WORK TO COMPLETE:
Print the data exactly as it appears, keeping every word.

[Dataset entries]

• • •

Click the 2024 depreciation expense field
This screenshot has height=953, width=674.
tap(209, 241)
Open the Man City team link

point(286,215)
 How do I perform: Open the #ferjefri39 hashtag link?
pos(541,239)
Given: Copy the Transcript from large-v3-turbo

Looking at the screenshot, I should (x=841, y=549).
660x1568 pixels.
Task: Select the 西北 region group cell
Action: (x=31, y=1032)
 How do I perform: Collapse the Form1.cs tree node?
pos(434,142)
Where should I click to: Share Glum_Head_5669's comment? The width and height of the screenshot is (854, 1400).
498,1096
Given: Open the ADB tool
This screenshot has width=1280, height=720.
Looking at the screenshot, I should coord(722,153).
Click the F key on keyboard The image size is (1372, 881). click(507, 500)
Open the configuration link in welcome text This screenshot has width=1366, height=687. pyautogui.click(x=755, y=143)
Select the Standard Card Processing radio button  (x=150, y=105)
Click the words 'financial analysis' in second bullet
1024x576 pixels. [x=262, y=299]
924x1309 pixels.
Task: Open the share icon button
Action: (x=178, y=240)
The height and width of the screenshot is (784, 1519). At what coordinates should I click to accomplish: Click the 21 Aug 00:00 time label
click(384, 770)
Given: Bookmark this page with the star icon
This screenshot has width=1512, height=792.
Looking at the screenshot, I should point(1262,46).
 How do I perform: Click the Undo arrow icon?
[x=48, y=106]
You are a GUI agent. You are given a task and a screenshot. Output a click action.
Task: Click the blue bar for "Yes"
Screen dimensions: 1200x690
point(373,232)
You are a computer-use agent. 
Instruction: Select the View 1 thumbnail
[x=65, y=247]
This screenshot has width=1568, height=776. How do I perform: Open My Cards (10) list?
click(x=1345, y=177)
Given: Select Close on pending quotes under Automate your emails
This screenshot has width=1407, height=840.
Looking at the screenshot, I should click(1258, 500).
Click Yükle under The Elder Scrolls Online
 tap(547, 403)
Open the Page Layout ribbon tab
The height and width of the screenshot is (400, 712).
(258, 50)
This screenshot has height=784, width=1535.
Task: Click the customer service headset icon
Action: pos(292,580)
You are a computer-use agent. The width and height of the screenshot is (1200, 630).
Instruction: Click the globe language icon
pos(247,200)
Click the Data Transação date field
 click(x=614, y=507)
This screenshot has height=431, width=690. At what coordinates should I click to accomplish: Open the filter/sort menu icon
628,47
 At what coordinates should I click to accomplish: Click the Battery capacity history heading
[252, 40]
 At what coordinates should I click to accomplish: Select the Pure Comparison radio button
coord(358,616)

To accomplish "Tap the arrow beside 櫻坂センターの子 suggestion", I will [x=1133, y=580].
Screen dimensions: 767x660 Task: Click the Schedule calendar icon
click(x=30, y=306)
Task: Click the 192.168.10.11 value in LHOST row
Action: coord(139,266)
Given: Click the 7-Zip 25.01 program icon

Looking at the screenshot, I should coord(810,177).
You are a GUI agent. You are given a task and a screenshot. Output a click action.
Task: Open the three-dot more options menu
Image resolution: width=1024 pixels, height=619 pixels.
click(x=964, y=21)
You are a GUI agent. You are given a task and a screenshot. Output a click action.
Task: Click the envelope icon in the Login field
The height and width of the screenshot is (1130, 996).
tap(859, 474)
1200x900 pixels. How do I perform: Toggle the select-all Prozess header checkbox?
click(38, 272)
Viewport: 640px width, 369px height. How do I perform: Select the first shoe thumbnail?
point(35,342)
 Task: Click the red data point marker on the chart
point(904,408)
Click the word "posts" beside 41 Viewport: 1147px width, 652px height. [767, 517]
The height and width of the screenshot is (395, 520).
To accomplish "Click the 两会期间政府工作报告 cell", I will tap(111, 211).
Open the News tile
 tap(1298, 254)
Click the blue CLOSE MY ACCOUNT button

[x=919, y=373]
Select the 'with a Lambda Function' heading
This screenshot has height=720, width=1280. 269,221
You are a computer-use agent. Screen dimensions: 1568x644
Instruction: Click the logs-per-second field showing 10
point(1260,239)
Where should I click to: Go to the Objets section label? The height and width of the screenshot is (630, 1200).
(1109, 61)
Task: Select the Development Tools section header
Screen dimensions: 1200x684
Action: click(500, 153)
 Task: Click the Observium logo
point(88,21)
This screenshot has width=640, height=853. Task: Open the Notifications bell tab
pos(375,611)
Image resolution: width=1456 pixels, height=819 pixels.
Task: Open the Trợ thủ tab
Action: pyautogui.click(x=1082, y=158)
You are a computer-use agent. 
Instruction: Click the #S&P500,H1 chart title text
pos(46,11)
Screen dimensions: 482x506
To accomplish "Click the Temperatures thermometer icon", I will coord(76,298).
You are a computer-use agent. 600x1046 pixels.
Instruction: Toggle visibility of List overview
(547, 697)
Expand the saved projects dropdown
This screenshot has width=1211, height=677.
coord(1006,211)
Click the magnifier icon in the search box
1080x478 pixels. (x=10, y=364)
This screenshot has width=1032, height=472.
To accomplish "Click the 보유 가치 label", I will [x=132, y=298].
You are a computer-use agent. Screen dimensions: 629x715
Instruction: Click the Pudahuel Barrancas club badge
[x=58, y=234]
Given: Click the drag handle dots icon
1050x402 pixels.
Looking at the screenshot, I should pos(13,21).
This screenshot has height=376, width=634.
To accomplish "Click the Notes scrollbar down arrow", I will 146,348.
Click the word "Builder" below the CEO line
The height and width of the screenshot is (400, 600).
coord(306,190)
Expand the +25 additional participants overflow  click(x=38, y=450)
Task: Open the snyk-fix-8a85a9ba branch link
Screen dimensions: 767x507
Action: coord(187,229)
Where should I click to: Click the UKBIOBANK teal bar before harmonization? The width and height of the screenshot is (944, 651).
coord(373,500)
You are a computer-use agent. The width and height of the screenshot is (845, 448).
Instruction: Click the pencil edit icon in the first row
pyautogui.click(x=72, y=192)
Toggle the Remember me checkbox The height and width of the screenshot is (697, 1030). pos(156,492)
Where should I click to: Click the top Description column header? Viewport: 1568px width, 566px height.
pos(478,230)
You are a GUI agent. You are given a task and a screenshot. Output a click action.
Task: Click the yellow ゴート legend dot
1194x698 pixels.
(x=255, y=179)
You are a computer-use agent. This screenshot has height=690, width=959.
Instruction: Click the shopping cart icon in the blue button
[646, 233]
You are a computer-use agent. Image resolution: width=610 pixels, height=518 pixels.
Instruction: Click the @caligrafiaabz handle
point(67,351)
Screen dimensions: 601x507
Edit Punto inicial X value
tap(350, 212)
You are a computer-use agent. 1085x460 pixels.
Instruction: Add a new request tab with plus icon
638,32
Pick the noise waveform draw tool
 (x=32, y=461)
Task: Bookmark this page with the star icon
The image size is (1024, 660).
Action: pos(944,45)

• • •

TASK RESULT:
Click the 2024 depreciation expense field
This screenshot has height=953, width=674.
tap(209, 241)
Open the Man City team link

point(286,215)
 How do I perform: Open the #ferjefri39 hashtag link?
pos(541,239)
Given: Copy the Transcript from large-v3-turbo

Looking at the screenshot, I should (x=841, y=549).
660x1568 pixels.
Task: Select the 西北 region group cell
Action: (x=31, y=1032)
 How do I perform: Collapse the Form1.cs tree node?
pos(434,142)
Where should I click to: Share Glum_Head_5669's comment? The width and height of the screenshot is (854, 1400).
498,1096
Given: Open the ADB tool
This screenshot has width=1280, height=720.
Looking at the screenshot, I should coord(722,153).
Click the F key on keyboard The image size is (1372, 881). click(507, 500)
Open the configuration link in welcome text This screenshot has width=1366, height=687. pyautogui.click(x=755, y=143)
Select the Standard Card Processing radio button  (x=150, y=105)
Click the words 'financial analysis' in second bullet
1024x576 pixels. [x=262, y=299]
924x1309 pixels.
Task: Open the share icon button
Action: (x=178, y=240)
The height and width of the screenshot is (784, 1519). At what coordinates should I click to accomplish: Click the 21 Aug 00:00 time label
click(384, 770)
Given: Bookmark this page with the star icon
This screenshot has width=1512, height=792.
Looking at the screenshot, I should point(1262,46).
 How do I perform: Click the Undo arrow icon?
[x=48, y=106]
You are a GUI agent. You are given a task and a screenshot. Output a click action.
Task: Click the blue bar for "Yes"
Screen dimensions: 1200x690
point(373,232)
You are a computer-use agent. 
Instruction: Select the View 1 thumbnail
[x=65, y=247]
This screenshot has width=1568, height=776. How do I perform: Open My Cards (10) list?
click(x=1345, y=177)
Given: Select Close on pending quotes under Automate your emails
This screenshot has width=1407, height=840.
Looking at the screenshot, I should click(1258, 500).
Click Yükle under The Elder Scrolls Online
 tap(547, 403)
Open the Page Layout ribbon tab
The height and width of the screenshot is (400, 712).
(258, 50)
This screenshot has height=784, width=1535.
Task: Click the customer service headset icon
Action: pos(292,580)
You are a computer-use agent. The width and height of the screenshot is (1200, 630).
Instruction: Click the globe language icon
pos(247,200)
Click the Data Transação date field
 click(x=614, y=507)
This screenshot has height=431, width=690. At what coordinates should I click to accomplish: Open the filter/sort menu icon
628,47
 At what coordinates should I click to accomplish: Click the Battery capacity history heading
[252, 40]
 At what coordinates should I click to accomplish: Select the Pure Comparison radio button
coord(358,616)

To accomplish "Tap the arrow beside 櫻坂センターの子 suggestion", I will [x=1133, y=580].
Screen dimensions: 767x660 Task: Click the Schedule calendar icon
click(x=30, y=306)
Task: Click the 192.168.10.11 value in LHOST row
Action: coord(139,266)
Given: Click the 7-Zip 25.01 program icon

Looking at the screenshot, I should coord(810,177).
You are a GUI agent. You are given a task and a screenshot. Output a click action.
Task: Open the three-dot more options menu
Image resolution: width=1024 pixels, height=619 pixels.
click(x=964, y=21)
You are a GUI agent. You are given a task and a screenshot. Output a click action.
Task: Click the envelope icon in the Login field
The height and width of the screenshot is (1130, 996).
tap(859, 474)
1200x900 pixels. How do I perform: Toggle the select-all Prozess header checkbox?
click(38, 272)
Viewport: 640px width, 369px height. How do I perform: Select the first shoe thumbnail?
point(35,342)
 Task: Click the red data point marker on the chart
point(904,408)
Click the word "posts" beside 41 Viewport: 1147px width, 652px height. [767, 517]
The height and width of the screenshot is (395, 520).
To accomplish "Click the 两会期间政府工作报告 cell", I will tap(111, 211).
Open the News tile
 tap(1298, 254)
Click the blue CLOSE MY ACCOUNT button

[x=919, y=373]
Select the 'with a Lambda Function' heading
This screenshot has height=720, width=1280. 269,221
You are a computer-use agent. Screen dimensions: 1568x644
Instruction: Click the logs-per-second field showing 10
point(1260,239)
Where should I click to: Go to the Objets section label? The height and width of the screenshot is (630, 1200).
(1109, 61)
Task: Select the Development Tools section header
Screen dimensions: 1200x684
Action: click(500, 153)
 Task: Click the Observium logo
point(88,21)
This screenshot has width=640, height=853. Task: Open the Notifications bell tab
pos(375,611)
Image resolution: width=1456 pixels, height=819 pixels.
Task: Open the Trợ thủ tab
Action: pyautogui.click(x=1082, y=158)
You are a computer-use agent. 
Instruction: Click the #S&P500,H1 chart title text
pos(46,11)
Screen dimensions: 482x506
To accomplish "Click the Temperatures thermometer icon", I will coord(76,298).
You are a computer-use agent. 600x1046 pixels.
Instruction: Toggle visibility of List overview
(547, 697)
Expand the saved projects dropdown
This screenshot has width=1211, height=677.
coord(1006,211)
Click the magnifier icon in the search box
1080x478 pixels. (x=10, y=364)
This screenshot has width=1032, height=472.
To accomplish "Click the 보유 가치 label", I will [x=132, y=298].
You are a computer-use agent. Screen dimensions: 629x715
Instruction: Click the Pudahuel Barrancas club badge
[x=58, y=234]
Given: Click the drag handle dots icon
1050x402 pixels.
Looking at the screenshot, I should pos(13,21).
This screenshot has height=376, width=634.
To accomplish "Click the Notes scrollbar down arrow", I will 146,348.
Click the word "Builder" below the CEO line
The height and width of the screenshot is (400, 600).
coord(306,190)
Expand the +25 additional participants overflow  click(x=38, y=450)
Task: Open the snyk-fix-8a85a9ba branch link
Screen dimensions: 767x507
Action: coord(187,229)
Where should I click to: Click the UKBIOBANK teal bar before harmonization? The width and height of the screenshot is (944, 651).
coord(373,500)
You are a computer-use agent. The width and height of the screenshot is (845, 448).
Instruction: Click the pencil edit icon in the first row
pyautogui.click(x=72, y=192)
Toggle the Remember me checkbox The height and width of the screenshot is (697, 1030). pos(156,492)
Where should I click to: Click the top Description column header? Viewport: 1568px width, 566px height.
pos(478,230)
You are a GUI agent. You are given a task and a screenshot. Output a click action.
Task: Click the yellow ゴート legend dot
1194x698 pixels.
(x=255, y=179)
You are a computer-use agent. This screenshot has height=690, width=959.
Instruction: Click the shopping cart icon in the blue button
[646, 233]
You are a computer-use agent. Image resolution: width=610 pixels, height=518 pixels.
Instruction: Click the @caligrafiaabz handle
point(67,351)
Screen dimensions: 601x507
Edit Punto inicial X value
tap(350, 212)
You are a computer-use agent. 1085x460 pixels.
Instruction: Add a new request tab with plus icon
638,32
Pick the noise waveform draw tool
 (x=32, y=461)
Task: Bookmark this page with the star icon
The image size is (1024, 660).
Action: pos(944,45)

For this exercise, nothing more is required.